Data extracted from a collection:
-=-=-

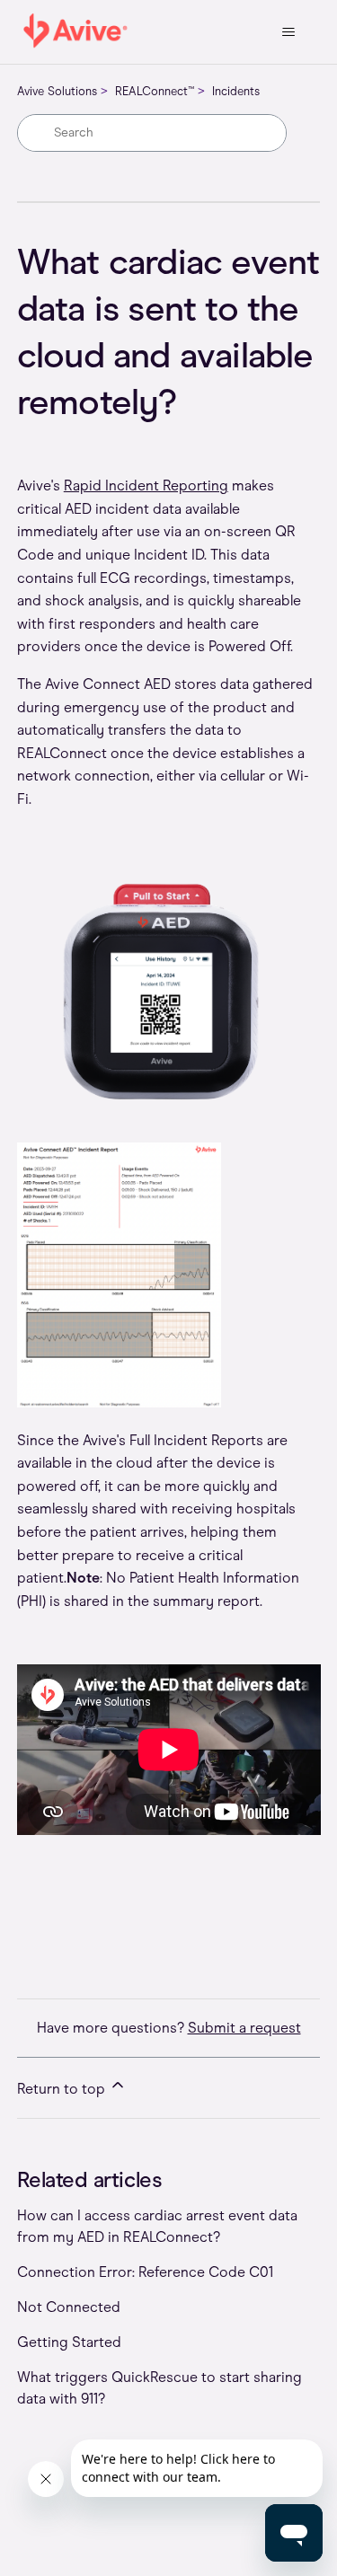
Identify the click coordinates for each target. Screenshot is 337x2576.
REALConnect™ (154, 91)
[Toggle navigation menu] (288, 32)
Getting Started (69, 2342)
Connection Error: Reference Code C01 (145, 2271)
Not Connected (68, 2307)
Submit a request (244, 2027)
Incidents (236, 91)
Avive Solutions (57, 91)
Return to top (63, 2088)
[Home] (75, 32)
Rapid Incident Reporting (146, 485)
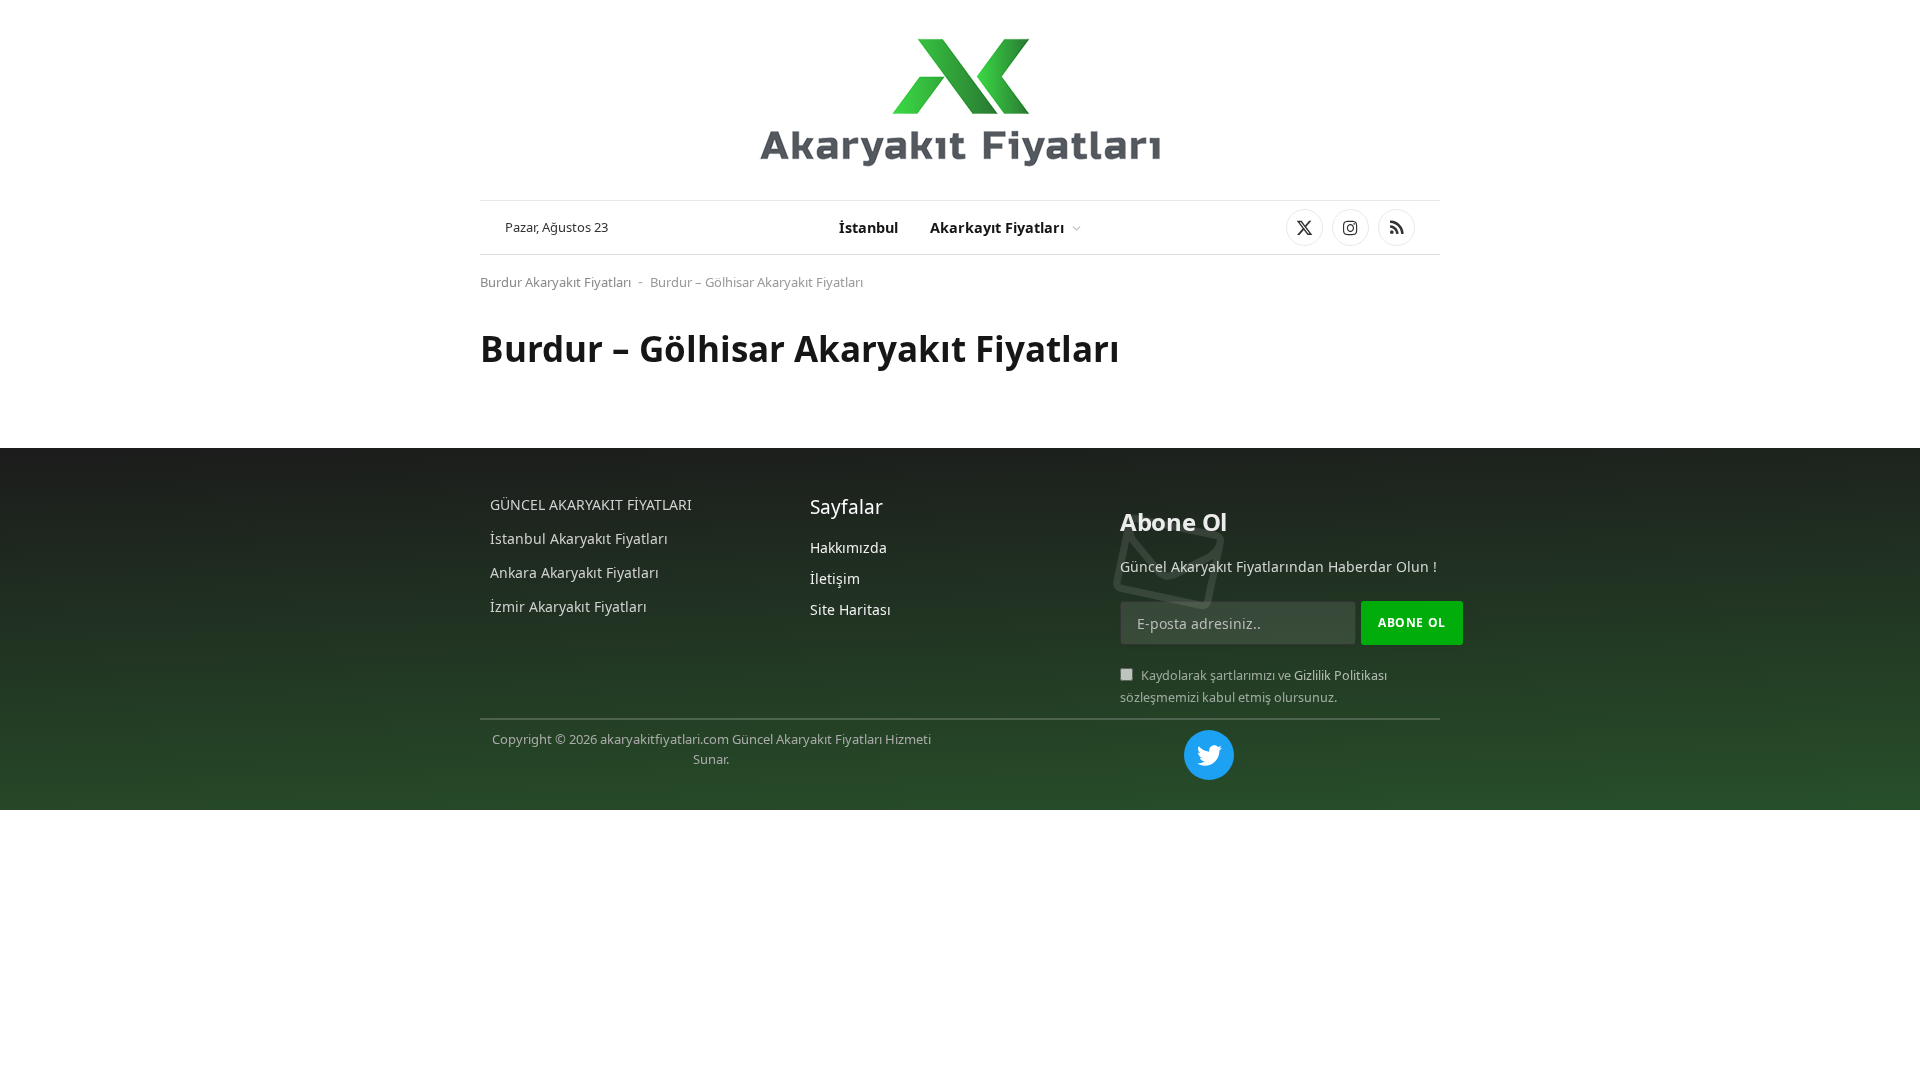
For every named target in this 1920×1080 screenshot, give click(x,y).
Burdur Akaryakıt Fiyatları (555, 282)
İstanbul (868, 227)
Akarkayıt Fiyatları (997, 227)
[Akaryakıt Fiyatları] (960, 100)
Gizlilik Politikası (1340, 675)
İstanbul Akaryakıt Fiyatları (579, 538)
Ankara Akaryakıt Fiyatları (574, 572)
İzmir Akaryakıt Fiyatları (568, 606)
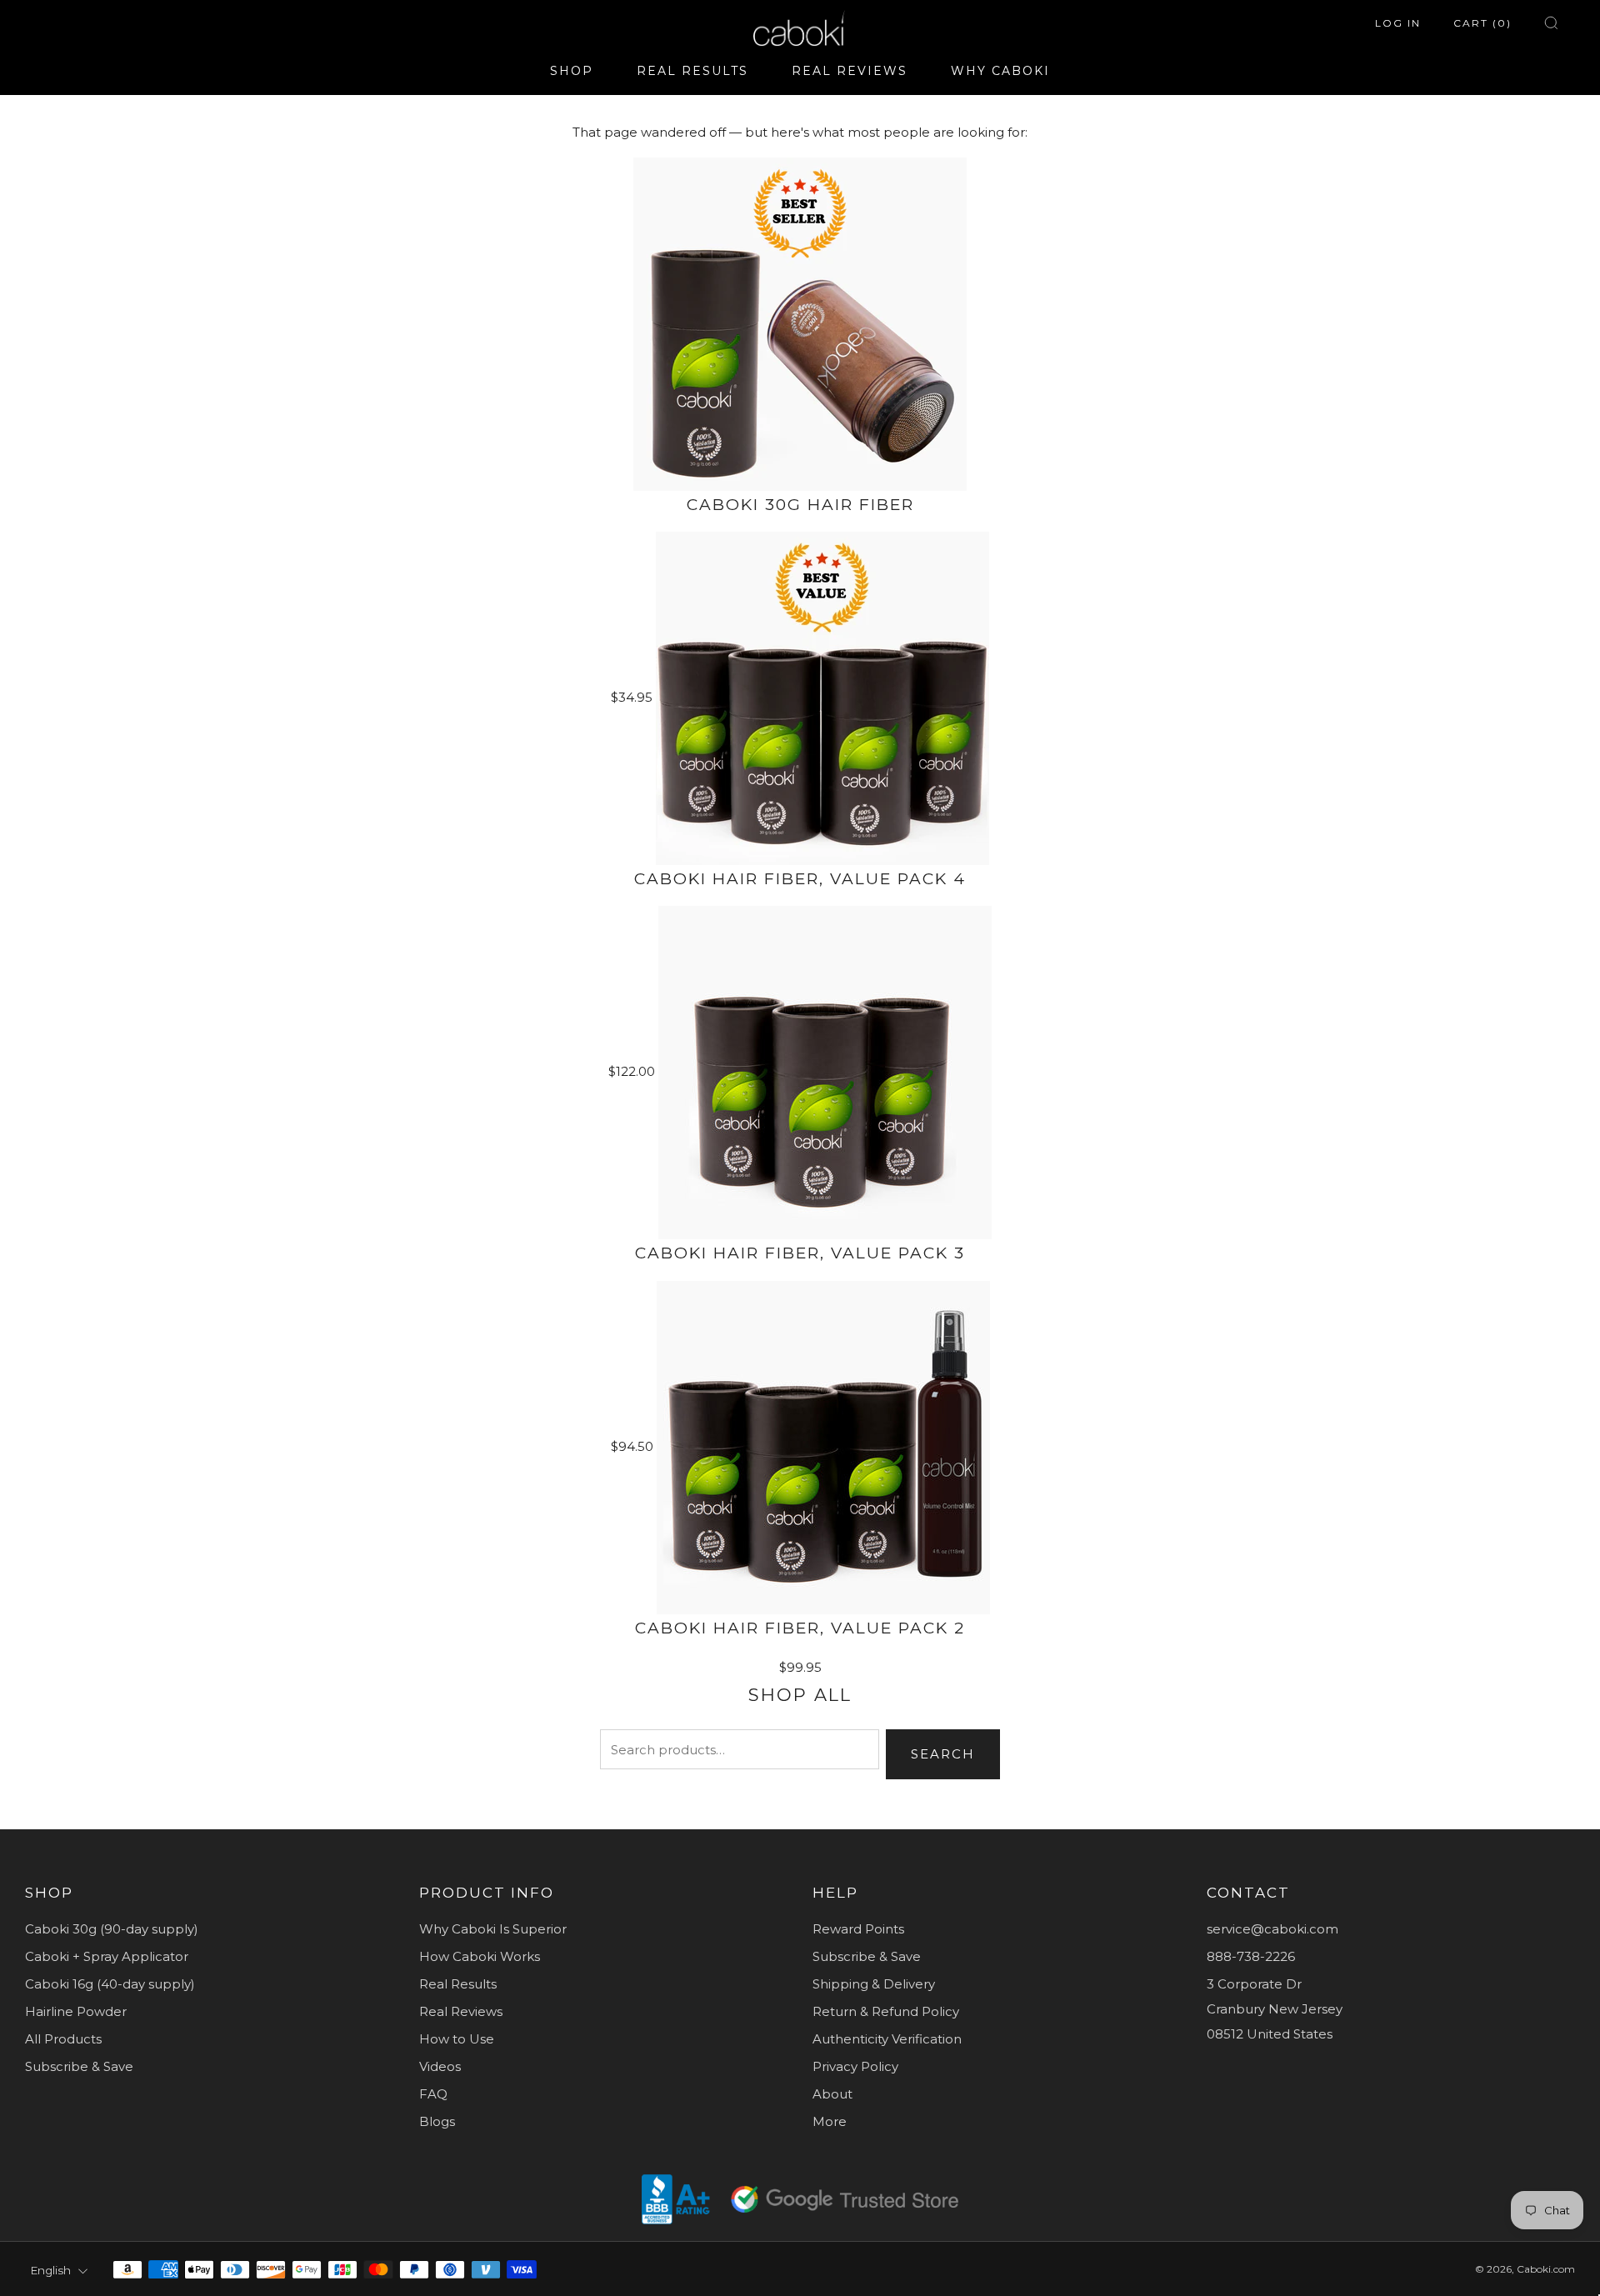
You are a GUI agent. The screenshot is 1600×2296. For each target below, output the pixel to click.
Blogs (437, 2121)
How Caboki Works (479, 1956)
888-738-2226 (1251, 1956)
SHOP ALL (800, 1694)
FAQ (433, 2094)
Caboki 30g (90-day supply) (111, 1929)
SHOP (571, 70)
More (829, 2121)
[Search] (1551, 23)
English (50, 2270)
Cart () (1482, 23)
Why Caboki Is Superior (493, 1929)
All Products (63, 2039)
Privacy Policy (855, 2066)
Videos (440, 2066)
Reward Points (858, 1929)
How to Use (456, 2039)
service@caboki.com (1272, 1929)
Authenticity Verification (887, 2039)
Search (943, 1754)
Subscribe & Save (79, 2066)
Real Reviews (460, 2011)
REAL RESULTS (692, 70)
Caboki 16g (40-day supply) (110, 1984)
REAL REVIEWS (850, 70)
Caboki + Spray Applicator (106, 1956)
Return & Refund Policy (885, 2011)
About (832, 2094)
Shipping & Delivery (873, 1984)
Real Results (458, 1984)
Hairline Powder (76, 2011)
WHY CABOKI (1000, 70)
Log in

-=-=-

- [Activity] Extract each line holding the word "Akaryakıt" from the records.

- [Task output]
Burdur Akaryakıt Fiyatları (555, 282)
[Akaryakıt Fiyatları] (960, 100)
İstanbul Akaryakıt Fiyatları (579, 538)
Ankara Akaryakıt Fiyatları (574, 572)
İzmir Akaryakıt Fiyatları (568, 606)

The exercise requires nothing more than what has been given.